“Thou must not,” said Nele, “deny the potency of charms. Come, Ulenspiegel.”

“I shall come.”

The next day he asked the magistrate that a clear-sighted and trusty soldier should take his place, to guard the tower and keep watch over the country.

And with Nele he went his way to the isle of birds.

Going across fields and dykes, they beheld little green lush islets, between which ran the sea water; and upon the slopes of green sward that came down to the very dunes an immense concourse of plovers, of sea mews and sea swallows, that stayed motionless and made the islets all white with their bodies; overhead circled and flew thousands of the same. The ground was full of nests: Ulenspiegel, stooping to pick up an egg upon the way, saw a sea mew come flitting to him, uttering a cry. At his appeal there came more than a hundred others, crying with grief and fear, hovering above Ulenspiegel and over the neighbour nests, but they did not venture to come close to him.

“Ulenspiegel,” said Nele, “these birds beg grace for their eggs.”
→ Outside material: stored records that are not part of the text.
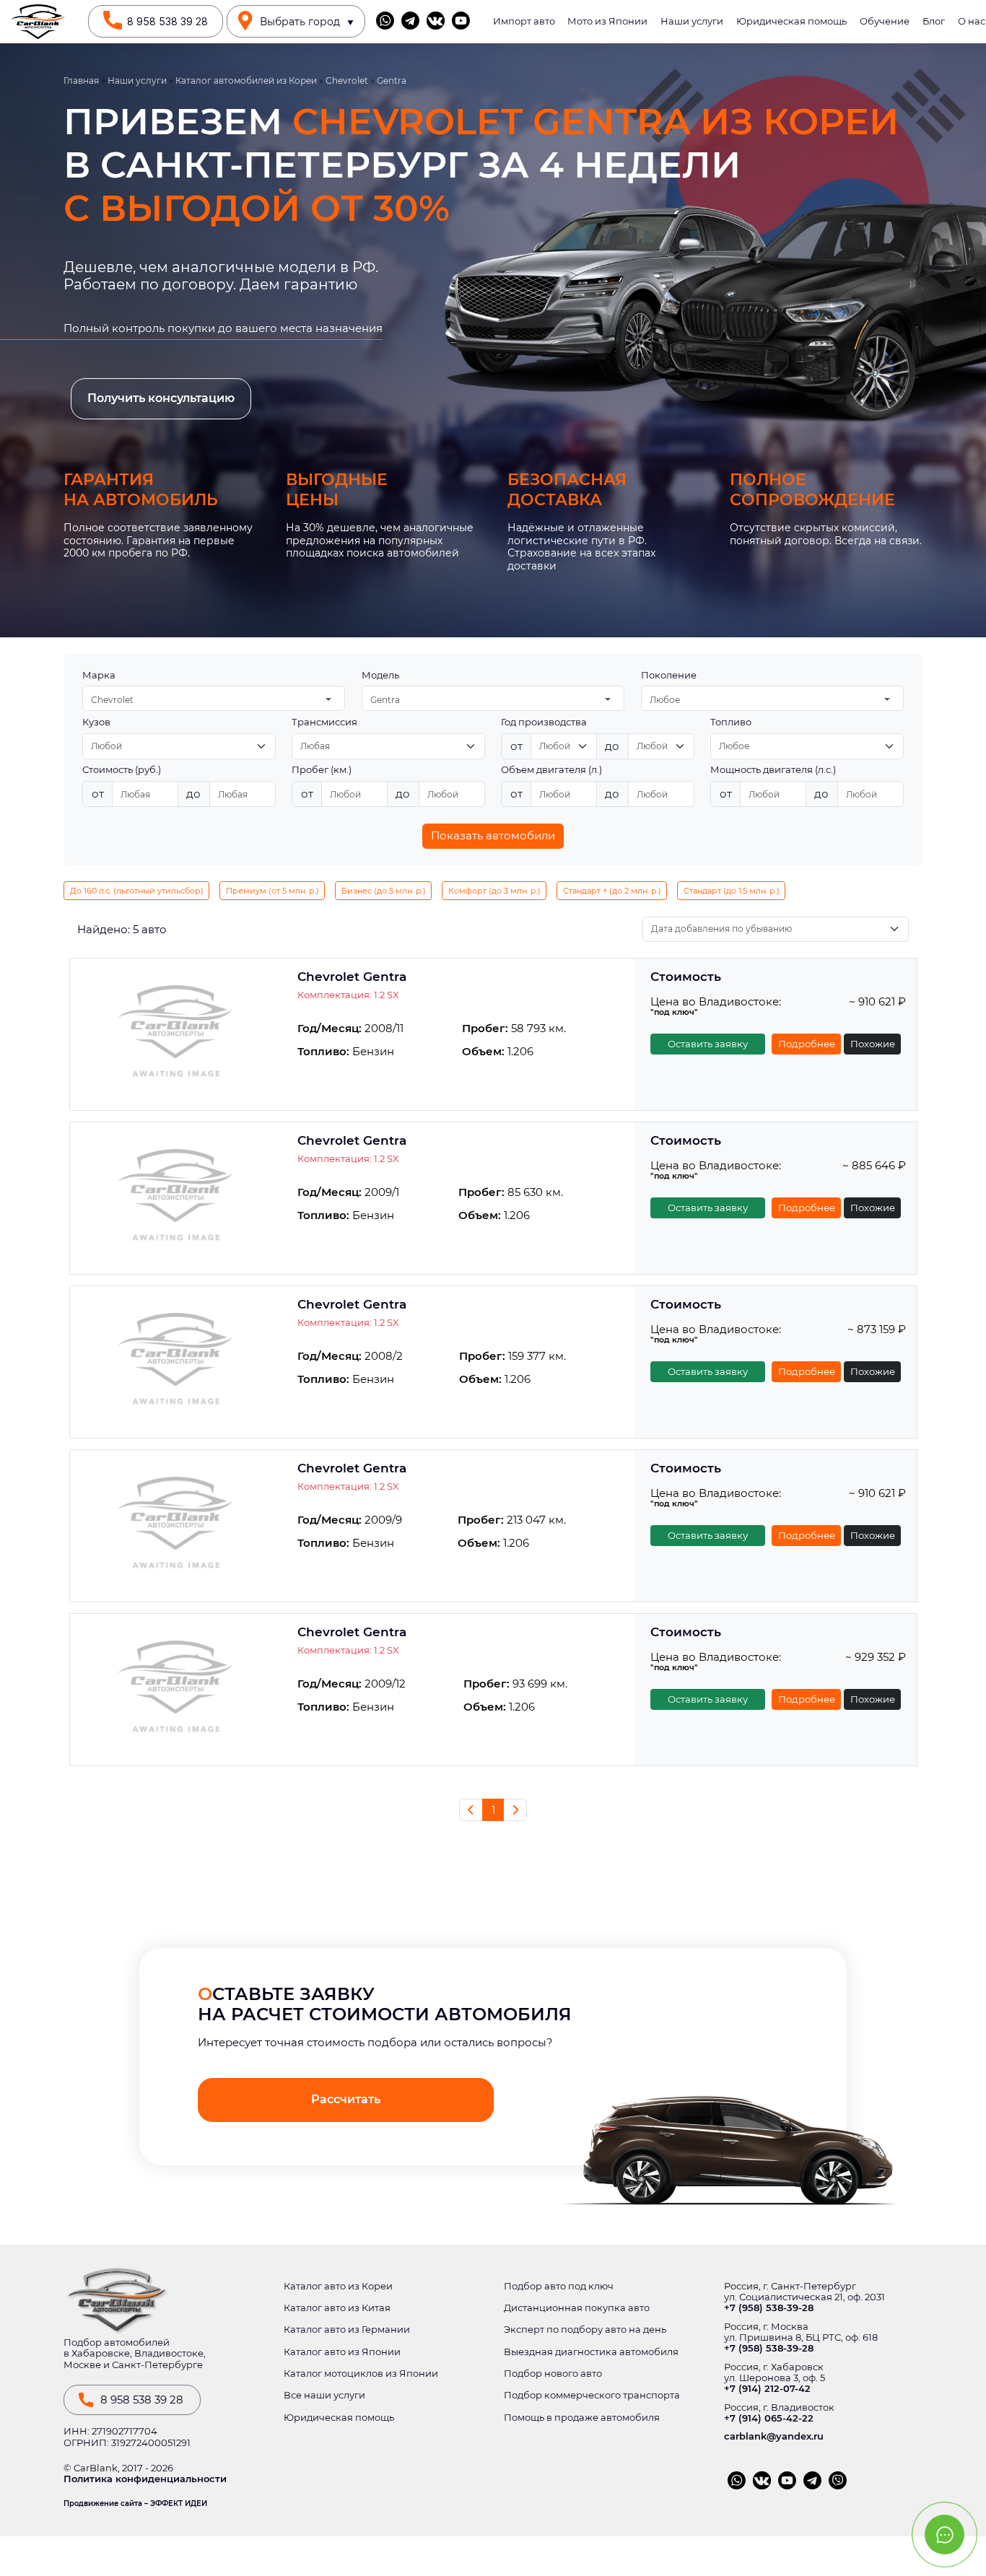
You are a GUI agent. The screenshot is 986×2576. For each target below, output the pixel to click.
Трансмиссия (324, 722)
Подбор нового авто (553, 2373)
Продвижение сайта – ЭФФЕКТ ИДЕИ (135, 2503)
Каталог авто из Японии (342, 2351)
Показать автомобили (493, 835)
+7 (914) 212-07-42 (767, 2388)
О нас (971, 21)
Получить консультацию (161, 398)
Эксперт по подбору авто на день (585, 2329)
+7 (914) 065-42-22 (768, 2418)
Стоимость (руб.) (121, 769)
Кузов (96, 722)
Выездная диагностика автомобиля (591, 2351)
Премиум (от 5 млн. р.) (272, 891)
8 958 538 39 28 (167, 21)
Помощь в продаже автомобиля (582, 2417)
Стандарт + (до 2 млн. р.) (612, 891)
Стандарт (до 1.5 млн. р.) (732, 891)
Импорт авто (524, 21)
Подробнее (806, 1043)
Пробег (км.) (322, 769)
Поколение (669, 675)
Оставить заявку (708, 1043)
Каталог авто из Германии (347, 2329)
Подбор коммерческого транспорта (592, 2395)
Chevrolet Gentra (351, 976)
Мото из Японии (607, 21)
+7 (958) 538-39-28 (768, 2307)
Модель (380, 675)
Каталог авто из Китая (337, 2307)
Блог (933, 21)
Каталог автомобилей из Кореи (246, 81)
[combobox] (213, 698)
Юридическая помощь (791, 21)
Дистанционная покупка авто (577, 2307)
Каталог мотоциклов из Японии (361, 2373)
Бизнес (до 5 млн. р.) (383, 891)
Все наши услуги (324, 2395)
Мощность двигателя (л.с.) (773, 769)
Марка (98, 675)
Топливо (730, 722)
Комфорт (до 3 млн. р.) (494, 891)
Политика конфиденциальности (145, 2479)
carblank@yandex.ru (774, 2436)
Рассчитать (345, 2099)
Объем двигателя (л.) (551, 769)
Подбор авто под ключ (559, 2286)
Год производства (544, 722)
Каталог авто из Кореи (338, 2286)
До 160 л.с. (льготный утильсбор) (137, 891)
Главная (81, 81)
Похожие (872, 1043)
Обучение (884, 21)
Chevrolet (347, 81)
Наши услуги (691, 21)
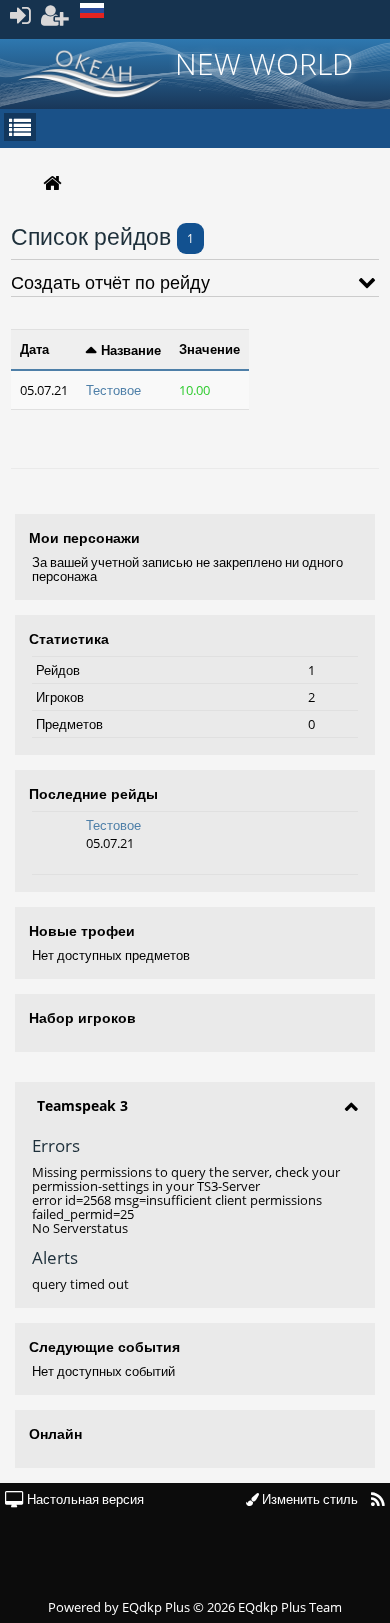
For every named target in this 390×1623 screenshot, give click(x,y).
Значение (209, 349)
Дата (34, 349)
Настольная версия (84, 1499)
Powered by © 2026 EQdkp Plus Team (195, 1607)
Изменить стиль (308, 1499)
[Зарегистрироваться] (55, 14)
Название (131, 350)
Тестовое (113, 825)
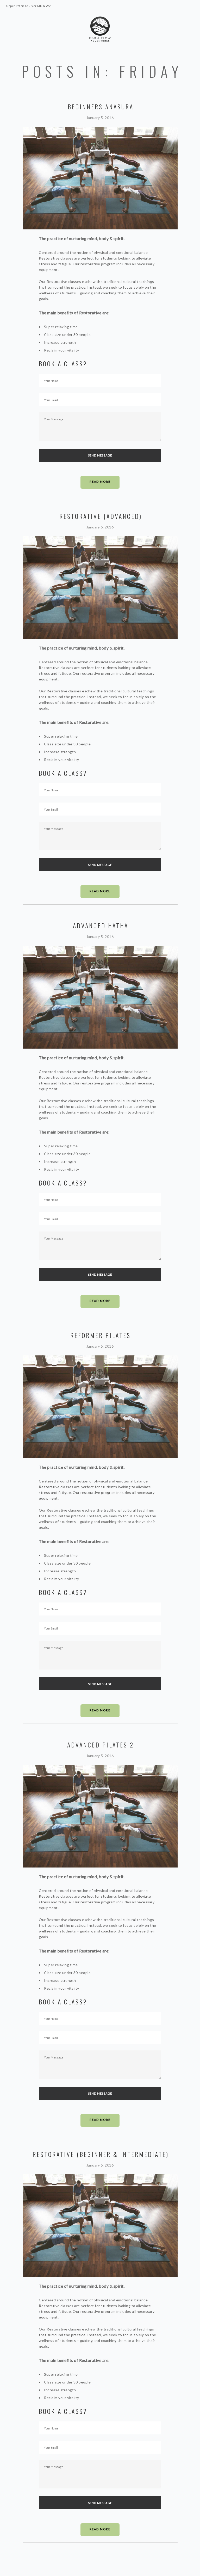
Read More (100, 481)
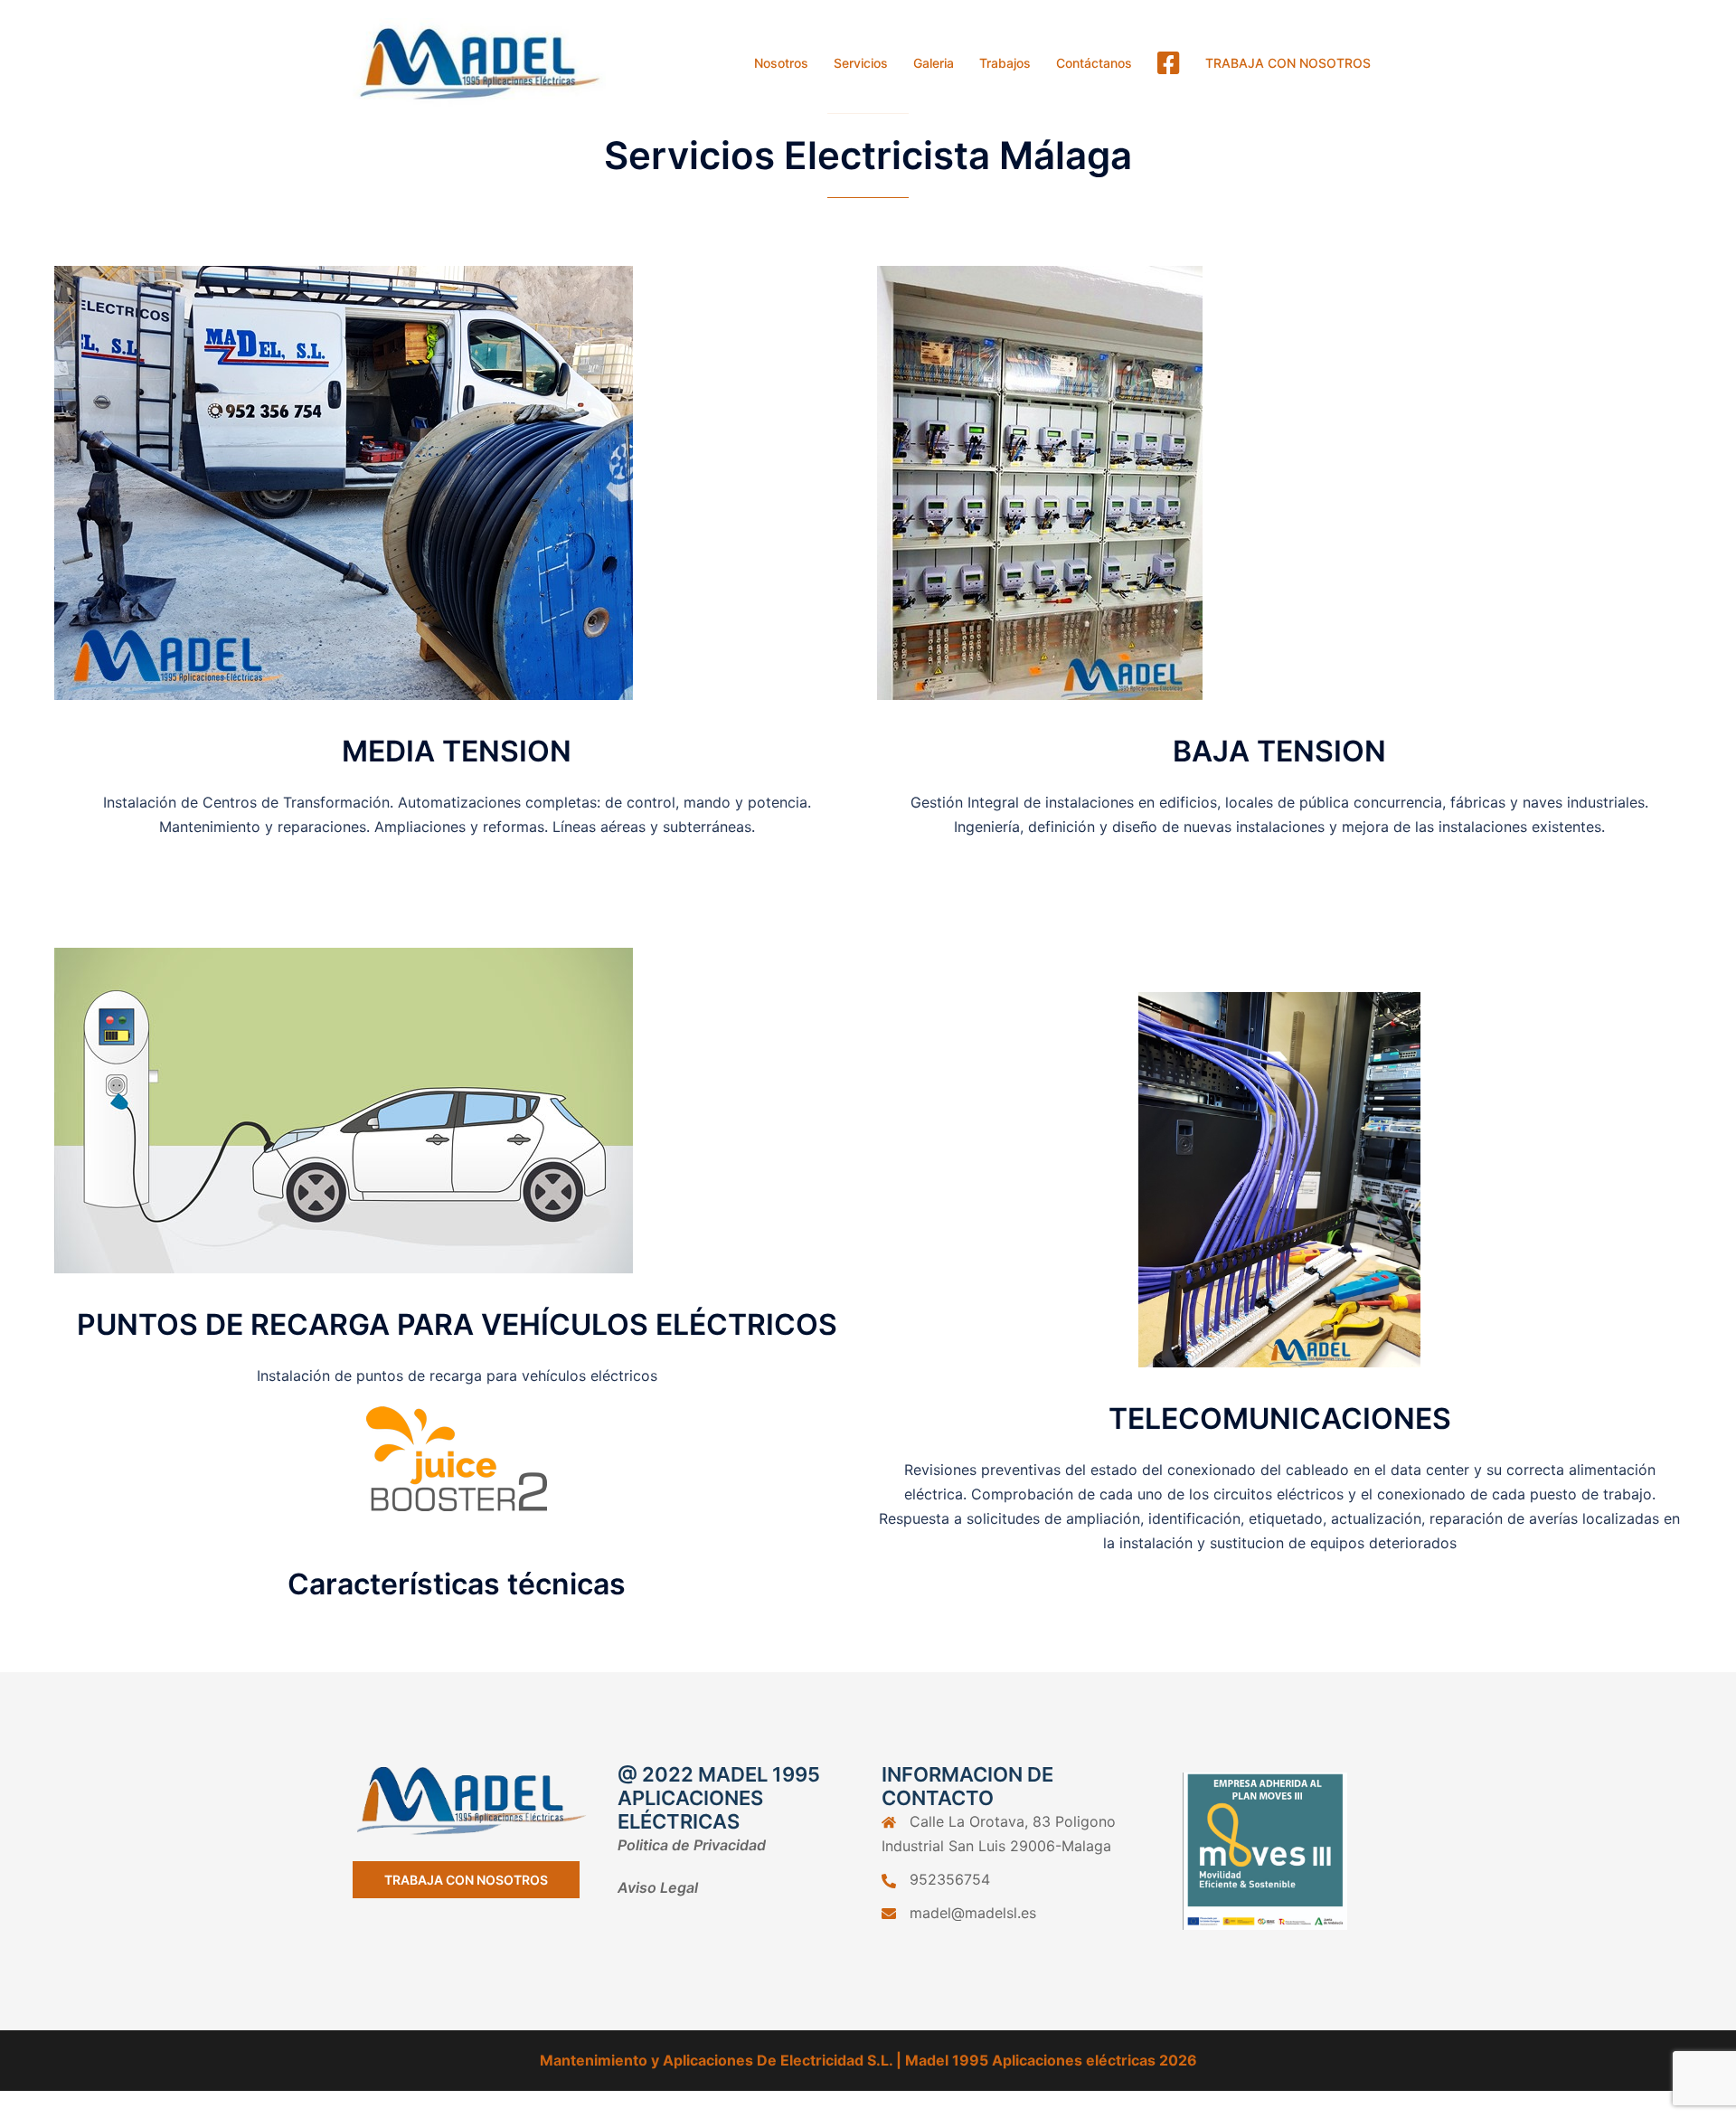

Then falling a-tremble, she said:

“I am afeared; there is the sun setting; the sky is white, the stars awaken; ’tis the spirits’ hour. See these red exhalations, gliding along the earth; Thyl, my beloved, what monster of hell is thus opening his fiery mouth in the mist? See from the side of Philip’s land, where the butcher king twice for his cruel ambition slaughtered so many poor men, see the dancing will-o’-the-wisps: ’tis the night when the souls of poor folk slain in battle quit the cold limbo of purgatory to come and be warmed again in the soft air of the earth: ’tis the hour when thou mayst ask aught of Christ, who is the God of good magicians.”

“The ashes beat upon my heart,” said Ulenspiegel. “If Christ could show me these Seven whose ashes cast to the wind were to make Flanders and the whole world happy!”

“Man of little faith,” said Nele, “thou wilt see them by virtue of the balsam.”